Collection is Soccer Mommy’s first mini-album before her major label releases, and this was one of the few new songs amidst the other redone songs from when she self-released music on Bandcamp. Knowing this, it’s clear to see the sonic bridge between these periods of her career—the maturity of later albums like color theory comes through—this one reminds me of “night swimming”—but the young angst, painted with her tender, gentle touch, feels timeless. Allison’s guitar work has her signature, bedroom-pop touch of reverb and soul, and every bit of the song rings out like birdsong heard through the wind. It’s interesting that she likely named the song after herself—with that in mind, the song transforms from somebody else’s story to a mantra to her past self, a reminder of missed chances: “Allison, put down your sword/Give up what you’re fighting for.” There’s another layer of intimacy that manifests knowing that Allison crafted a lot of these earlier songs from pieces of her own diary entries—does it get more heart-laid-bare than that? It’s proof that from the beginning, Allison had no interest in being disingenuous—every song she writes is her, and nothing but—no airs put on, no glamorizing her life. I guess that almost comes with her bedroom pop, homemade roots, but I doubt that every single one of those musicians stay as true to themselves as she does.
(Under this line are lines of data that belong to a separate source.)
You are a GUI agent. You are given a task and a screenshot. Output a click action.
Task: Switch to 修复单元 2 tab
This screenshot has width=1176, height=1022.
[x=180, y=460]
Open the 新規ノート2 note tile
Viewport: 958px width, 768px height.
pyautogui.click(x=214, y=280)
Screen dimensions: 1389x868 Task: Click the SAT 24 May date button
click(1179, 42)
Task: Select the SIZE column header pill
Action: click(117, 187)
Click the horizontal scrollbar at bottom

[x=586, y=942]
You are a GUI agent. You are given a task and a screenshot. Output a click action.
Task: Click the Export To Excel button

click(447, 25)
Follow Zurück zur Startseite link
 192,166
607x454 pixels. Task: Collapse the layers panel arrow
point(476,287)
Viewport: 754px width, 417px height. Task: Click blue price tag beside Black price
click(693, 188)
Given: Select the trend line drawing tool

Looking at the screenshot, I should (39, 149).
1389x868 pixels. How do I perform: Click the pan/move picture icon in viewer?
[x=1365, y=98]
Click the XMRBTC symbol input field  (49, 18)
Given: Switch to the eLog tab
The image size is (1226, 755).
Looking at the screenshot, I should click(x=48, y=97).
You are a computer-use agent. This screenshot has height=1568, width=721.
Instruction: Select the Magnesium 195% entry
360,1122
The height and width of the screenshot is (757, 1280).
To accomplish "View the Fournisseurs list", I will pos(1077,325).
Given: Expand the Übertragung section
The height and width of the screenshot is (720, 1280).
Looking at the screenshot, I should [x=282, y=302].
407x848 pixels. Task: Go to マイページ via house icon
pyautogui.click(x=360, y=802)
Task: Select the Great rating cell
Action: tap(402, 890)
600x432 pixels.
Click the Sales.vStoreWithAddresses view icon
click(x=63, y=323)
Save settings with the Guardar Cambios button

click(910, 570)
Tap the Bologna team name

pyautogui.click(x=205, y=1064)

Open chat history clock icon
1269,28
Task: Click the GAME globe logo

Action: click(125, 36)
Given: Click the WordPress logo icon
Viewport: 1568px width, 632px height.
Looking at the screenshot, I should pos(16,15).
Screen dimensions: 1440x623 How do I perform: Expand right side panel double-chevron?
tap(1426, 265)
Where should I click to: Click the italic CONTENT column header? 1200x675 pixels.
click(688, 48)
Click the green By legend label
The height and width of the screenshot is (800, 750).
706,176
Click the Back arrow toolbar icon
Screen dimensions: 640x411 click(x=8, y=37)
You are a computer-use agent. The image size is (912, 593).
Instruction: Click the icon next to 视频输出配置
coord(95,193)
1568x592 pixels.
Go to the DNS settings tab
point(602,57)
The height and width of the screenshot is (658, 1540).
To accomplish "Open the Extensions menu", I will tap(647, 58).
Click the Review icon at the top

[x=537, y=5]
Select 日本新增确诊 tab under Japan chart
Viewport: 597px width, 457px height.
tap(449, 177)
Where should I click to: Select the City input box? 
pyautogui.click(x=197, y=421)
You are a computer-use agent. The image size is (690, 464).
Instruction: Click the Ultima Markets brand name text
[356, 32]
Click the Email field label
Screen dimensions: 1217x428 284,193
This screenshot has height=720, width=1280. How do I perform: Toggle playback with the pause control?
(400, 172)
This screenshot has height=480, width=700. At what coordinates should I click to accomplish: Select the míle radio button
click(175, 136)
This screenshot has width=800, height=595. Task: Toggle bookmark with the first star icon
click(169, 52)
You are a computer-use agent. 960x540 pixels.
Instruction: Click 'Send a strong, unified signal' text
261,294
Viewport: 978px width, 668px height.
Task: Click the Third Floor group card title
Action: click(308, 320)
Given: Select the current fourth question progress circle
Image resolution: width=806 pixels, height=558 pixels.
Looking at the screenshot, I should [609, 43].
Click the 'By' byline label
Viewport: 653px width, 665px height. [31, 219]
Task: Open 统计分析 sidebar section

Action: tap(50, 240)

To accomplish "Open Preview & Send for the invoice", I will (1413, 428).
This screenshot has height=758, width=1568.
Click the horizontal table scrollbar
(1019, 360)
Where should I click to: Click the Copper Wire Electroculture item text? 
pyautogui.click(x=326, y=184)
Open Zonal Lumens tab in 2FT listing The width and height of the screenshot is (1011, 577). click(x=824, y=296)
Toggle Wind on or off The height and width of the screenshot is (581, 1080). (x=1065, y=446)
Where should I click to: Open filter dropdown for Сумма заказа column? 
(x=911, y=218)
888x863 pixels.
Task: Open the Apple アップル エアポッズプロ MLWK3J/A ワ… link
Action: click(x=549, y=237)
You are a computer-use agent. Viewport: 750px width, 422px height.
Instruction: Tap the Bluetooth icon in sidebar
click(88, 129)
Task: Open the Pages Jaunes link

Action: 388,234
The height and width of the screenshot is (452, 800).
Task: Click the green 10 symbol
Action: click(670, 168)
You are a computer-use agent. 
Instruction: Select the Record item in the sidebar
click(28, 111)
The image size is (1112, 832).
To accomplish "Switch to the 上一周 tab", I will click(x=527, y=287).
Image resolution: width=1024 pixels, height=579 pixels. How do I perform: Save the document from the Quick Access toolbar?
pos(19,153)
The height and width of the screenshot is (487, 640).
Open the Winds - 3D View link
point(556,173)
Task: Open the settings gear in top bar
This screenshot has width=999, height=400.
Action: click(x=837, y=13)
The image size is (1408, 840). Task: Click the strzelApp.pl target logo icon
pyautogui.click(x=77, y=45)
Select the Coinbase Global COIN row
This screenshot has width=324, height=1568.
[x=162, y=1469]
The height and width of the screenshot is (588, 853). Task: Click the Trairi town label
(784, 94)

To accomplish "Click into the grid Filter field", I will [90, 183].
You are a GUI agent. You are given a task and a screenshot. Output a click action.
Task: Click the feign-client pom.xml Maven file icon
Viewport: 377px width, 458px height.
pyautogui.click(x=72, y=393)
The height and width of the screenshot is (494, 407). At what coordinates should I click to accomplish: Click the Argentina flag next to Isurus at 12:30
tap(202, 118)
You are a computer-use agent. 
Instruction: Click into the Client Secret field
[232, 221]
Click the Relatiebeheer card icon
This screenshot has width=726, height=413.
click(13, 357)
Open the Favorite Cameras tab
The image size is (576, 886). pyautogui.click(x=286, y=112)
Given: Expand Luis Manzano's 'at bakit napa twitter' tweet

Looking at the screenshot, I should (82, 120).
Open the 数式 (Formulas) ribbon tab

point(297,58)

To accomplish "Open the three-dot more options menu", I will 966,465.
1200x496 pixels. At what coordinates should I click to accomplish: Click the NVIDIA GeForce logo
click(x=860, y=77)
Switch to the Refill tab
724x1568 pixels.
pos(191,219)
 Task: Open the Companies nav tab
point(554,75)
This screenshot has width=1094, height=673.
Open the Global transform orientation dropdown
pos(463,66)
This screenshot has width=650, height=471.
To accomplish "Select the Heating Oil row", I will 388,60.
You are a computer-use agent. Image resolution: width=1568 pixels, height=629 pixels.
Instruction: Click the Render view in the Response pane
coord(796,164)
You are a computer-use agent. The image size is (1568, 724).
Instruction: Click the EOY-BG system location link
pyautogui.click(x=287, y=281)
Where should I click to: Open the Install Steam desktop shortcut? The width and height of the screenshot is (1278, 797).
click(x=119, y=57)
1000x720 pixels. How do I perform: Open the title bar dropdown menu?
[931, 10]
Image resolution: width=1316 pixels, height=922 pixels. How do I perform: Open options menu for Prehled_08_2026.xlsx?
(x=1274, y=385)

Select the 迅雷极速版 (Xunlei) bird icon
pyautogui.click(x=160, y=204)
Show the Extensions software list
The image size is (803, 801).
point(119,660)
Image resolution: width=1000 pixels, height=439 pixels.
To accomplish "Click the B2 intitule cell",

“Monster Love” (Goldfrapp vs. Spiritualized) – Goldfrapp & Spiritualized

This is the only song that I’ve heard Spiritualized remix/reimagine, but it feels like he is to “Monster Love” what Denis Villeneuve was to Arrival: taking something that’s already beautiful, and artfully exceeding all of the qualities that made it so.

Goldfrapp and Spiritualized is a pairing that I never would’ve imagined, and yet, J. Spaceman has deconstructed her Seventh Tree album closer, already a beautifully introspective song, into…well, just pure J. Spaceman. All of the lyrics from the original have been stripped, save for this line: “Everything comes around/Bringing us back again/Here is where we start/And where we end.” Just from that, it already sounds like the words to a Spiritualized song, but it’s so fascinating to see the J. Spaceman Cosmic Touch™️ applied elsewhere. Alison Goldfrapp’s voice is cloaked in reverb, and the synths rise and fall like waves. Accompanying them is a series of chimes, harmonica, tambourine, which, if any other person was reimagining this song, would sound exceedingly out of place, but again—the J. Spaceman Cosmic Touch™️. His voice feels perfectly natural for the landscape he and Goldfrapp have created, his staticky harmonies melding smoothly into the music and drifting away just as quickly. It’s not surprising that Spiritualized would have such a Midas’ Touch on anything he lays a finger on, really.

Since this post consists entirely of songs, consider all of them to be today’s song.

That’s it for this week’s Sunday Songs! Have a wonderful rest of your day, and take care of yourselves!